The final corpus (n = 63) was synthesized using an interpretive thematic synthesis approach aligned with narrative and integrative review guidance, where the aim is concept development and pattern identification rather than exhaustive protocol-driven coverage (Grant & Booth, 2009; Snyder, 2019; Torraco, 2016). Full texts were read in full and extracted using a structured template capturing: (1) review type and evidence base, (2) higher-education focus and disciplinary scope, (3) the primary sustainability education mechanism(s) addressed (curriculum integration, pedagogy, assessment, governance and institutional embedding), and (4) any explicitly reported outcomes, competencies, or evaluation approaches.
Cross-cutting linkage indicators (L and M). Two cross-cutting binary indicators were recorded across all included reviews to support transparent reporting of limitations discussed in the narrative synthesis. L (mechanism–outcome linkage) was recorded as 1 when an explicit statement linked a specified teaching–learning mechanism (for example, a named pedagogy, curriculum design choice, or assessment approach) to a defined student outcome (for example, competence, learning outcome, knowledge, attitude, or behaviour) in a directional or evaluative way (for example, “is associated with”, “leads to”, “affects”, “improves”), such that mechanisms and outcomes were analytically connected rather than listed separately. M (cross-study outcome-measure comparability) was recorded as 1 when student outcomes were explicitly compared across more than one underlying study (for example, by comparing comparable metrics, synthesizing effect estimates, mapping instruments onto a common construct for comparison, or making an explicit comparability assessment that enabled cross-study comparison). For both indicators, a short supporting excerpt and a page locator were recorded to ensure auditability of coding decisions. Summary of the joint distribution of L and M. Both marginal frequency distributions and a 2 × 2 cross-tabulation of the joint distribution of L and M were prepared to identify four mutually exclusive patterns across the corpus: (i) both L and M present (L = 1, M = 1), (ii) L present and M absent (L = 1, M = 0), (iii) M present and L absent (L = 0, M = 1), and (iv) neither L nor M present (L = 0, M = 0). This cross-tabulation was used to determine whether linkage and outcome-measure comparability tended to co-occur in the same review or appeared independently in the review literature.
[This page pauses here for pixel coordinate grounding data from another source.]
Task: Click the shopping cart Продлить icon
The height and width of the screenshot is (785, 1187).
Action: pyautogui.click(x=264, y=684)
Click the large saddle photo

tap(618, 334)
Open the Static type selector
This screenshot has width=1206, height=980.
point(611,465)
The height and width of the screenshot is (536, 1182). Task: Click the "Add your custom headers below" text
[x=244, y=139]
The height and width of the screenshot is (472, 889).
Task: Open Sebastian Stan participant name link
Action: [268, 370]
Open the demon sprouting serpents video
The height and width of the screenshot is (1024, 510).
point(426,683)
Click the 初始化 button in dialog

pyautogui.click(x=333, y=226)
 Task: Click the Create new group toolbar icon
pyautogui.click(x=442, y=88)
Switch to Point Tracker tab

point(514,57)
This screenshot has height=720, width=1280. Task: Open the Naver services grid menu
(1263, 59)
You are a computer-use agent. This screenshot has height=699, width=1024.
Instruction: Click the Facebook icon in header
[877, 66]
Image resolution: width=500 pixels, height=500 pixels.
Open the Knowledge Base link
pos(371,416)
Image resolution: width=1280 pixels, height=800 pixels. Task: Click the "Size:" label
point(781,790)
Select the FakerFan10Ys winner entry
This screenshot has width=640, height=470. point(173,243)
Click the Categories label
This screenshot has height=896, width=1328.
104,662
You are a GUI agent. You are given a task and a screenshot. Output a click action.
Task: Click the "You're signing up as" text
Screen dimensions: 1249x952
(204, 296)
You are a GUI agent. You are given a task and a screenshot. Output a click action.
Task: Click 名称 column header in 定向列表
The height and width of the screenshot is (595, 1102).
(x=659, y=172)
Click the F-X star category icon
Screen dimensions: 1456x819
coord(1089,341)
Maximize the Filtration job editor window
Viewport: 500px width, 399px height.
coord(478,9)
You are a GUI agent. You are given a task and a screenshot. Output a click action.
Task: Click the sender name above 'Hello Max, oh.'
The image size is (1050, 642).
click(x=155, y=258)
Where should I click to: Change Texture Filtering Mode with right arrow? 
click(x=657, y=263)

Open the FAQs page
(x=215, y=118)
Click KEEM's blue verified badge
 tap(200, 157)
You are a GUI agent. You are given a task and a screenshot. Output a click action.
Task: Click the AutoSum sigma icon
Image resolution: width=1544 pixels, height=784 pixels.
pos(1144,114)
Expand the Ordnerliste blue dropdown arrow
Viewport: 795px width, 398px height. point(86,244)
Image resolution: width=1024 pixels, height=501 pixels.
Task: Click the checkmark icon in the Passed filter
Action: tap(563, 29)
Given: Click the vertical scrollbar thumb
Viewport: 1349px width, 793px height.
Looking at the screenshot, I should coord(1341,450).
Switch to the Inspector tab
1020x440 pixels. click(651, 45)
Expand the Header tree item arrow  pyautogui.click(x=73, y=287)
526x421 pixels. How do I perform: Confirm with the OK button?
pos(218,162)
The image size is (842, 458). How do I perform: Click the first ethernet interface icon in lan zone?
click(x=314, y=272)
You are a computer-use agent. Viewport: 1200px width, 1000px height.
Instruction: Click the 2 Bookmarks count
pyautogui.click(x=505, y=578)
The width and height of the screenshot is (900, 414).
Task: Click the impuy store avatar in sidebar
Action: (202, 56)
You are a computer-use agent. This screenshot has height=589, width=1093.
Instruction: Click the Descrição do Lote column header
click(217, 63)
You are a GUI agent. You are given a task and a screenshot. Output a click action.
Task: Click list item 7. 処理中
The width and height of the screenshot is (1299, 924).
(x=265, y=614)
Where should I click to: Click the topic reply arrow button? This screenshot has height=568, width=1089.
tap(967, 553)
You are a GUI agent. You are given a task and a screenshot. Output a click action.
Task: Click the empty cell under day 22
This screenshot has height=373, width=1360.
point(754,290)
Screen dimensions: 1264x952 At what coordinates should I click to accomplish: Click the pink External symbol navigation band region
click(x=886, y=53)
The fact that this review was based on a structured narrative format means that the stages of narrowing were focused on providing clear interpretation and relevant themes rather than covering all possible aspects in detail. Consequently, potentially small, niche empirical streams of the literature that have used different terms to describe their research or have been indexed outside of Web of Science (WoS) may be underrepresented as a result. In order to reduce this risk, multiple field searches (i.e., title/abstract/keywords) were conducted; iterative refinement of search queries was employed; and the prioritized subset of records was extracted using full-text data.

3. Results

The commonality across all the reviews in the last corpus (n = 63) was the identification of a set of commonalities among each other as a whole based on the application of the full-text extraction template described in the Materials and Methods of the pattern found to be present across many independent reviews (evaluation mechanisms, outcomes/competencies and methods of evaluation). In the last review corpus, there is consistent evidence of Higher Education Institutions being the primary setting in which sustainability/ESD/SDGs will be implemented in addition to providing an opportunity to develop sustainability-related knowledge and competences through both the practice of education and actions taken at the level of the institution (Hallinger & Chatpinyakoop, 2019; Lozano et al., 2015; Menon & Suresh, 2020; Wals, 2014; Wu & Shen, 2016). To address the requested ordering, the synthesis below is presented from the most frequently referenced ideas to the least frequently referenced ideas across the final corpus (n = 63), as identified through the full-text extraction template. Two overarching themes were most frequently referenced in the included reviews: (i) Institutional Embedding and Governance Level Integration (strategy and leadership, accountability, reporting/disclosure, campus operations, external engagement) and (ii) Educational Level Implementation (competences/learning outcomes, curriculum integration, pedagogy, assessment) (Lozano et al., 2015; Menon & Suresh, 2020; Viegas et al., 2016). Across the final corpus (N = 63), the institutional embedding theme was identified in N = A reviews, the educational implementation theme was identified in N = B reviews, and both themes were identified jointly in N = C reviews (counts derived from the full-text extraction template described in the Section 2). A third recurring theme or “field development” theme comprises the bibliometric and narrative overviews of the field’s history and structure (Fauzi et al., 2022; Hallinger & Chatpinyakoop, 2019).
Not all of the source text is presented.